Crate Addition Request: extend vmm-vcpu to Hypervisor crate

Crate Name

Hypervisor

Short Description

vmm-vcpu has made Vcpu handling be hypervisor agnostic. But there are still some works to do to make whole rust-vmm be hypervisor agnostic. So here is a proposal to extend vmm-vcpu to Hypervisor crate to make rust-vmm be hypervisor agnostic. There has been an issue to discuss this: https://github.com/rust-vmm/vmm-vcpu/issues/5.

To make larger audience see this, I create this new issue here per Jenny's suggestion.

Hypervisor crate abstracts different hypervisors interfaces (e.g. kvm ioctls) to provide unified interfaces to upper layer. The concrete hypervisor (e.g. Kvm/ HyperV) implements the traits to provide hypervisor specific functions.
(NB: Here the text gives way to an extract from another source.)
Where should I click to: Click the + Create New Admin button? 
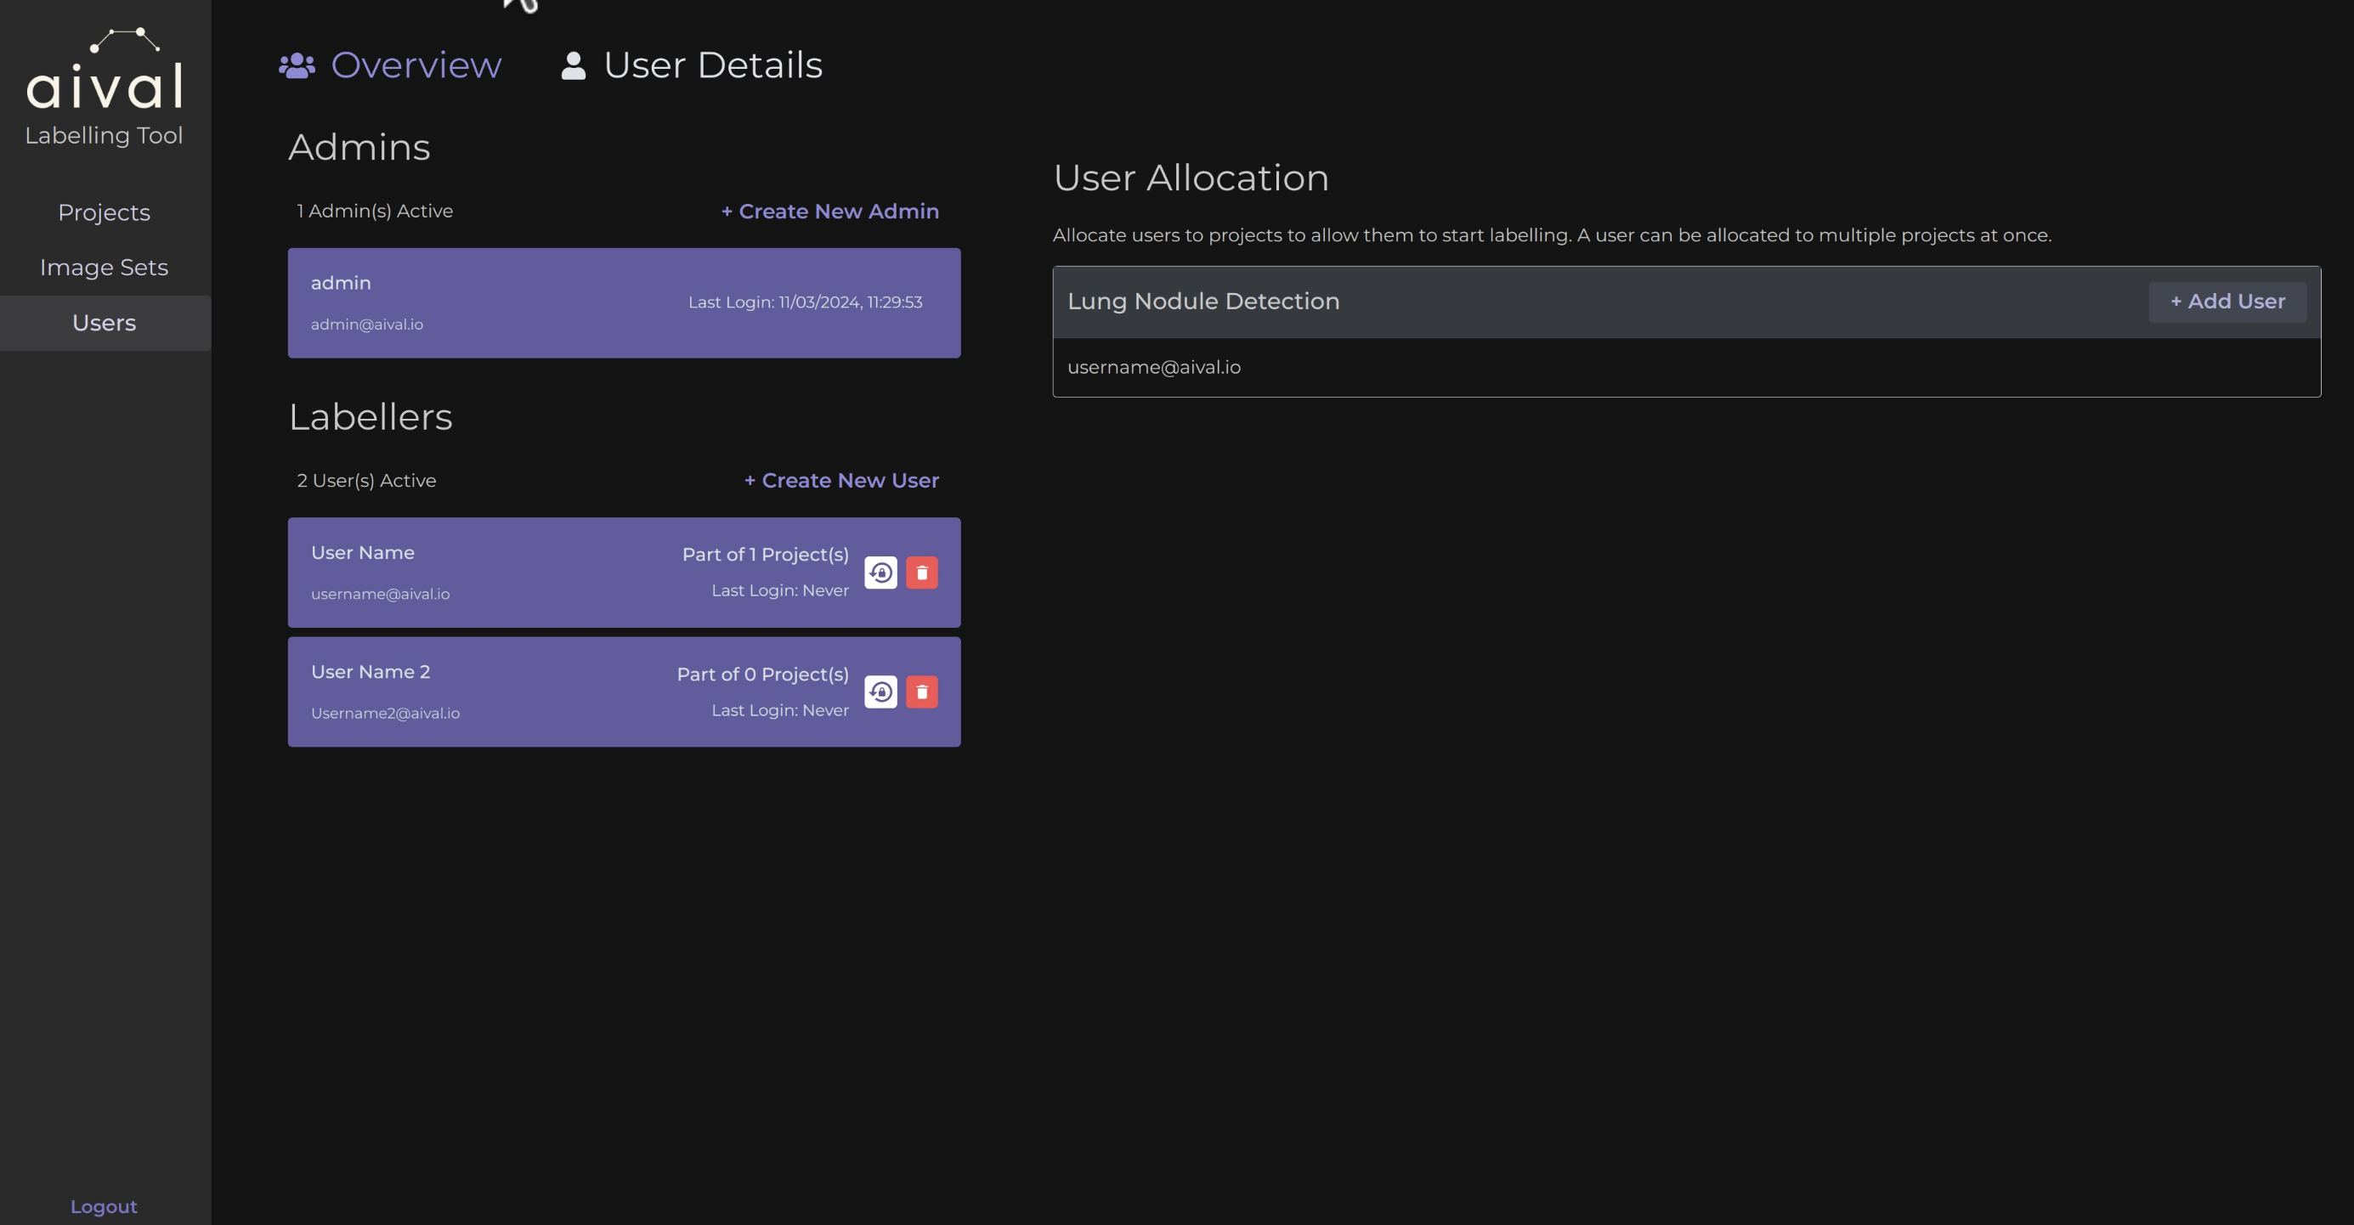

The upper layer (e.g. Vmm) creates Hypervisor instance which links to the running hypervisor. Then, it calls running hypervisor interfaces through Hypervisor instance to make the upper layer be hypervisor agnostic.

Why is this crate relevant to the rust-vmm project?

Rust-vmm should be workable for all hypervisors, e.g. KVM/HyperV/etc. So the hypervisor abstraction crate is necessary to encapsulate the hypervisor specific operations so that the upper layer can simplify the implementations to be hypervisor agnostic.

Design

Relationships of crates

Compilation arguments Create concrete hypervisor instance for Hypervisor users (e.g. Vmm) through compilation argument. Because only one hypervisor is running for cloud scenario.

Hypervisor crate This crate itself is simple to expose three public traits Hypervisor, Vm and Vcpu. This crate is used by KVM/HyperV/etc. The interfaces defined below are used to show the mechanism. They are got from Firecracker. They are more Kvm specific. We may change them per requirements.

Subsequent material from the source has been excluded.